# Demigryph Size Query



## Barnster (Feb 11, 2010)

Guys I'm thinking about ways to include skullcrushers in my Tzeentch WoC army, and thought about converting some from demigryphs

Question is how big are the demigryphs? I have never seen them assembled in person. 

Are they big enough for a Chaos Knight to sit on or would they look too small?

Size comparison pics would be great or if anyone has tried this what type of results did you get?


----------



## Turnip86 (Oct 7, 2011)

I'd say the knights look too oversized to be honest. Here's a couple of pics of one of my WiP Demi's next to a WiP Chaos Knight. Sorry for the quality, they were taken on my iPod.


----------



## Dave T Hobbit (Dec 3, 2009)

I have never held a knight next to one; however Demigryphs are on 50x75mm bases (compared to 25x50mm for Chaos Knights) and are most of the length of the base so seem big enough.


----------



## Barnster (Feb 11, 2010)

Wow those demigryphs are much smaller than I thought they were. 

The hunt goes on..

Any alternative Tzeentch-esque monsterous cavalry units anyone can think of?

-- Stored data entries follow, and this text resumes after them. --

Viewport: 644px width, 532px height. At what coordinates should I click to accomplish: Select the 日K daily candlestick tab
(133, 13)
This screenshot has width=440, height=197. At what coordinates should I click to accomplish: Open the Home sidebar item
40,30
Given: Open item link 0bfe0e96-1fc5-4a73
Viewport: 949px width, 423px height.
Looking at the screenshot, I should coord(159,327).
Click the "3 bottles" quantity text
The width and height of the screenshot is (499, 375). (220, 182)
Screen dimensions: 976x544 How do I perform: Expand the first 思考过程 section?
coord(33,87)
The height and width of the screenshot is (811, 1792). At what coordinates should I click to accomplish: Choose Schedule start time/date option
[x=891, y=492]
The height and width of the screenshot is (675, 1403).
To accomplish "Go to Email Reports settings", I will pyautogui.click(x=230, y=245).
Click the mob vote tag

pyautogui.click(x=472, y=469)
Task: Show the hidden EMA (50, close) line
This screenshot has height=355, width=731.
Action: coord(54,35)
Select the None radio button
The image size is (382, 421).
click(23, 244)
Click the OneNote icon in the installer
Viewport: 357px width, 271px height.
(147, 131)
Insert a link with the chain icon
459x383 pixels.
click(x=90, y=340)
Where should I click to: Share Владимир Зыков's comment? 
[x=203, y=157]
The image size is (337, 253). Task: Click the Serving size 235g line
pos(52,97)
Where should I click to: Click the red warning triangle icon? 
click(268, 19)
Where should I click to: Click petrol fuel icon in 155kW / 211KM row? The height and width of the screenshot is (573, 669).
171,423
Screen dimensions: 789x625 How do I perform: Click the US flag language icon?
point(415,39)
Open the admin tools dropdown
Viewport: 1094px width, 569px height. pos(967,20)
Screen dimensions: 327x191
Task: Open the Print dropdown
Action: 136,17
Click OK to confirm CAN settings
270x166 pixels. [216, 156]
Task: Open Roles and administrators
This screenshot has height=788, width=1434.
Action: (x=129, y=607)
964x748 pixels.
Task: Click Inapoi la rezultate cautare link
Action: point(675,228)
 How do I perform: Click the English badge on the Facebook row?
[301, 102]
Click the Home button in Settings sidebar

I'd consider non-Gw if their the right size


----------



## Turnip86 (Oct 7, 2011)

Yeah they're really small compared to the size of the base, they really should be a little bigger.

As alternatives to Demi's I've seen people use thunderwolves which you could always mutate with chaos accessories. 

http://warhammer-empire.com/theforum/index.php?topic=41591.0 is a pretty interesing thread of demigryph alternatives so that might give you some ideas for juggernaut alternatives


----------